Australia retains renewable energy target21. March 2013 | Markets & Trends, Financial & Legal Affairs | By: Jonathan Gifford
Despite efforts by some Australian utility companies and industry groups to see Australia’s Renewable Energy Targets (RET) wound back, the government has decided to maintain them. Utilities are having an impact elsewhere, with fixed electricity prices set to increase to ensure solar households pay "their share" of electricity infrastructure costs.
Energy policy in Australia has been an increasingly controversial topic of late, with rising electricity costs driving debate.
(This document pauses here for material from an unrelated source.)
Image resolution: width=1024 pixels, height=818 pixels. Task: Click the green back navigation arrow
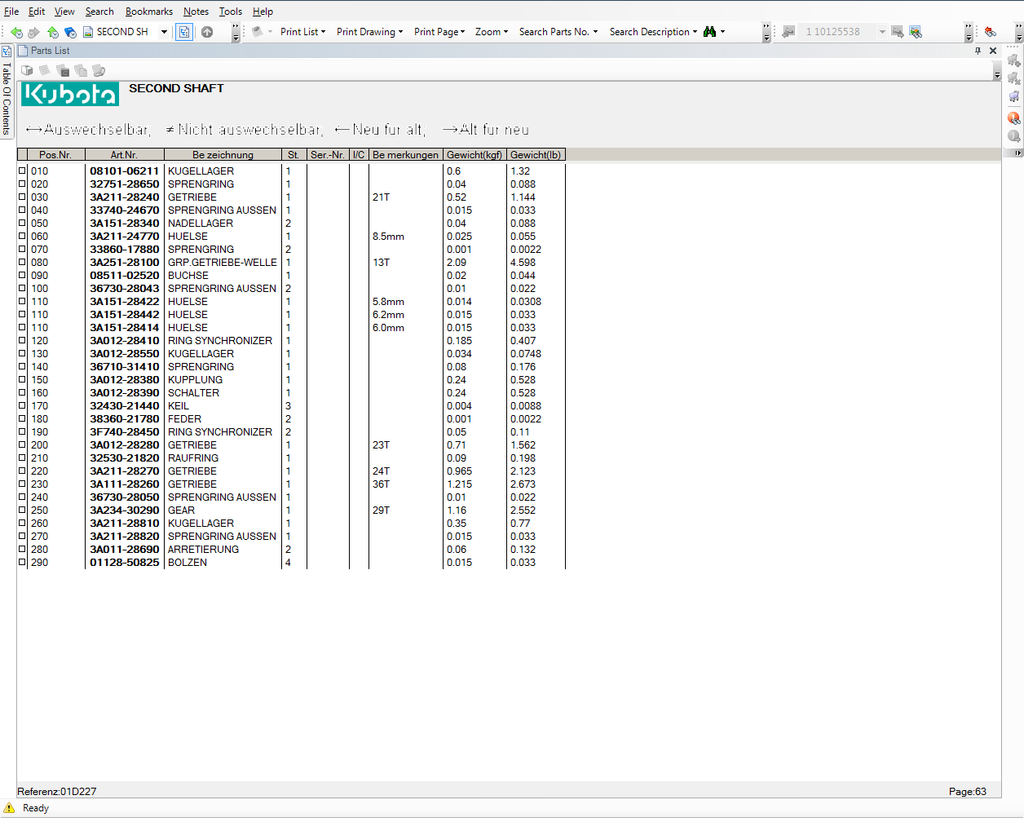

In the face of a campaign to see the fixed target of 41,000 GWh of renewable energy to be added to the country’s electricity grids by 2020 watered down, the Australian Federal Government stood firm this week, and endorsed the Climate Change Authority’s recommendation that it be maintained.
In announcing the decision, Climate Change Minister Greg Combet accused the Opposition of being "all over the place" in terms of renewable energy. "This is a Government very committed to renewable energy," Combet told reporters. "We are going to remain committed to it and it is in stark contrast to the Opposition."
Arguments to dilute the RET was based on the fact that electricity demand in Australia is falling, due to a number of factors including high and rising electricity prices, the installation of around 2 GW of photovoltaics and enhanced insulation and energy efficiency.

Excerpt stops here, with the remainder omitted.